#### [About this exercise]
What page range does the author and affiliation listing give for the publication?
*** Opening of Excerpt ***
Stouten, Sjors; Balkenende, Ben; Roobol, Lars; Lunel, Sjoerd Verduyn; Badie, Christophe; Dekkers, Fieke.
Affiliation
  • Stouten S; Center for Environmental Safety and Security, National Institute for Public Health and the Environment (RIVM), Bilthoven, The Netherlands.
  • Balkenende B; Department of Mathematics, Utrecht University, Utrecht, The Netherlands.
  • Roobol L; Department of Mathematics, Utrecht University, Utrecht, The Netherlands.
  • Lunel SV; Center for Environmental Safety and Security, National Institute for Public Health and the Environment (RIVM), Bilthoven, The Netherlands.
  • Badie C; Department of Mathematics, Utrecht University, Utrecht, The Netherlands.
  • Dekkers F; Cancer Mechanisms and Biomarkers group, Radiation Effects Department, Radiation, Chemical and Environmental Hazards, UK Health Security Agency, Chilton, Didcot, Oxon, OX11 0RQ, UK.
Radiat Environ Biophys ; 61(3): 361-373, 2022 08.
*** Close of Excerpt ***
*** Opening of Dataset excerpts ***
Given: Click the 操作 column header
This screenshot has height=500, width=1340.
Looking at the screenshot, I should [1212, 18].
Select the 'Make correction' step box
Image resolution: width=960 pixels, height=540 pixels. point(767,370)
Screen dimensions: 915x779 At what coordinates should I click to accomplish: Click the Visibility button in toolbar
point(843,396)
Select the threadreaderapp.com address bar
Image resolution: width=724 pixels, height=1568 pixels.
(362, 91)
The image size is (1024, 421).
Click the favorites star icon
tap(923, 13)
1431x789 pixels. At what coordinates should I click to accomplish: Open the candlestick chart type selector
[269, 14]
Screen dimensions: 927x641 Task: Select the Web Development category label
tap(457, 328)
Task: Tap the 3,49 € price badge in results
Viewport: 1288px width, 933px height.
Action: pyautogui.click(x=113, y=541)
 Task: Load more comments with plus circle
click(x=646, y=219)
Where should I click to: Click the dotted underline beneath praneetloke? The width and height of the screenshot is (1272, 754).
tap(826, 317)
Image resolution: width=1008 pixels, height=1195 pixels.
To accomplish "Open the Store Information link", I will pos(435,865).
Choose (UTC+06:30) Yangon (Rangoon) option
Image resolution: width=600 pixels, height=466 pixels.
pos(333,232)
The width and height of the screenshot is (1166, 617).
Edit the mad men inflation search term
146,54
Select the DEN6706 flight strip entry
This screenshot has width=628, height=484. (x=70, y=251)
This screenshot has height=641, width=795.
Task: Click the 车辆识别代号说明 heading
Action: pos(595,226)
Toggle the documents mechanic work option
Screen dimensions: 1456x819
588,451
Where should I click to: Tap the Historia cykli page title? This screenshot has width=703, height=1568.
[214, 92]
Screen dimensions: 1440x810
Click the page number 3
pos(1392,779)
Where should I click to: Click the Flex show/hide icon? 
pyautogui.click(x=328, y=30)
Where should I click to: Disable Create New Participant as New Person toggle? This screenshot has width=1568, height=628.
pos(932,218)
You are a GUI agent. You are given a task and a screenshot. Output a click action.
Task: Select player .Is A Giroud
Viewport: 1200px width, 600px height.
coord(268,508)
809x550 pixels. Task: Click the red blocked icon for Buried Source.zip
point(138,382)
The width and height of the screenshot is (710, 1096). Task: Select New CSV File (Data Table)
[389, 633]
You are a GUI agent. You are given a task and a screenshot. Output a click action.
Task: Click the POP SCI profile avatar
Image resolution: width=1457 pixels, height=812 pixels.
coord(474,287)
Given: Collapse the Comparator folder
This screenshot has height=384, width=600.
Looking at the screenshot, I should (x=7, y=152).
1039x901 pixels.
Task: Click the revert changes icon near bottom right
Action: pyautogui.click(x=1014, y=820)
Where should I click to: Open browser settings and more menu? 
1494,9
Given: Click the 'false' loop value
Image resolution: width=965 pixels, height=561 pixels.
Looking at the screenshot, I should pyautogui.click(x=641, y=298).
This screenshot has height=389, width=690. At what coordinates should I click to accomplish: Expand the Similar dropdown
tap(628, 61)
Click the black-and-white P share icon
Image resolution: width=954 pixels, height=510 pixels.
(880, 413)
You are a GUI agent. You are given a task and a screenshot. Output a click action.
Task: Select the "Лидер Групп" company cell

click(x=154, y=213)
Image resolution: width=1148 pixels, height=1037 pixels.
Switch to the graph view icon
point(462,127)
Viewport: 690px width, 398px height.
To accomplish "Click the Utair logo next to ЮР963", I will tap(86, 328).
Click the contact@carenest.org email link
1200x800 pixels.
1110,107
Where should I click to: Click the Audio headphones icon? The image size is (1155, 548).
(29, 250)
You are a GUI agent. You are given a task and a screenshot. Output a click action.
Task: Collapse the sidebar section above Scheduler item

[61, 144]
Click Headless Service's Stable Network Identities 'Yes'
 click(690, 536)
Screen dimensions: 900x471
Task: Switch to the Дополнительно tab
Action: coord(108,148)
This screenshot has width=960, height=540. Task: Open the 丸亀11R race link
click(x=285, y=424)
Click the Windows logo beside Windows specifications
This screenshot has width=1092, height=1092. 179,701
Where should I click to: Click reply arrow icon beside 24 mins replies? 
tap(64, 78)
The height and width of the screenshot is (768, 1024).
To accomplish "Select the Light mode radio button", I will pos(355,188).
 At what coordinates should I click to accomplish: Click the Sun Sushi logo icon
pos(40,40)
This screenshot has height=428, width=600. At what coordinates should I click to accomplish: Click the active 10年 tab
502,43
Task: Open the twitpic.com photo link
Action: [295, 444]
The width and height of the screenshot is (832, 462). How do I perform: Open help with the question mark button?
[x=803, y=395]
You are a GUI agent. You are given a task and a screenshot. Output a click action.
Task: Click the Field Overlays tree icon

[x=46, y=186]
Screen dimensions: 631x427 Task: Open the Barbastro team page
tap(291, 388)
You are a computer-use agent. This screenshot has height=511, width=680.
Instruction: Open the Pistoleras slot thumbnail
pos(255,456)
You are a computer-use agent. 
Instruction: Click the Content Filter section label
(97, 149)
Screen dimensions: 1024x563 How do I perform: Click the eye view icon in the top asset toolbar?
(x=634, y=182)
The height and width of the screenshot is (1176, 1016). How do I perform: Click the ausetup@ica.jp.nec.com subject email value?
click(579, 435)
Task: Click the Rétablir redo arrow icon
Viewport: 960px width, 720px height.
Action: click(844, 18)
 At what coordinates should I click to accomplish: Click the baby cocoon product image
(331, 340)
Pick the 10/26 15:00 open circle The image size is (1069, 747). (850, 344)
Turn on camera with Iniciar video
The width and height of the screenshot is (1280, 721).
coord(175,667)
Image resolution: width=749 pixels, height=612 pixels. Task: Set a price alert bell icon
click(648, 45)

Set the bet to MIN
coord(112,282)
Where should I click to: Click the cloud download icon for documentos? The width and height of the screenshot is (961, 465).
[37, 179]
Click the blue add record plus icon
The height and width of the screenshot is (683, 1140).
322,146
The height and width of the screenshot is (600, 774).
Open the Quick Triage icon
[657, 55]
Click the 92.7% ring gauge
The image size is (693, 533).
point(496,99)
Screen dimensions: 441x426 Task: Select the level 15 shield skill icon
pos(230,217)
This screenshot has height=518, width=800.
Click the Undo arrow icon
*** Close of Dataset excerpts ***
#### [Final answer]
Pages 361-373.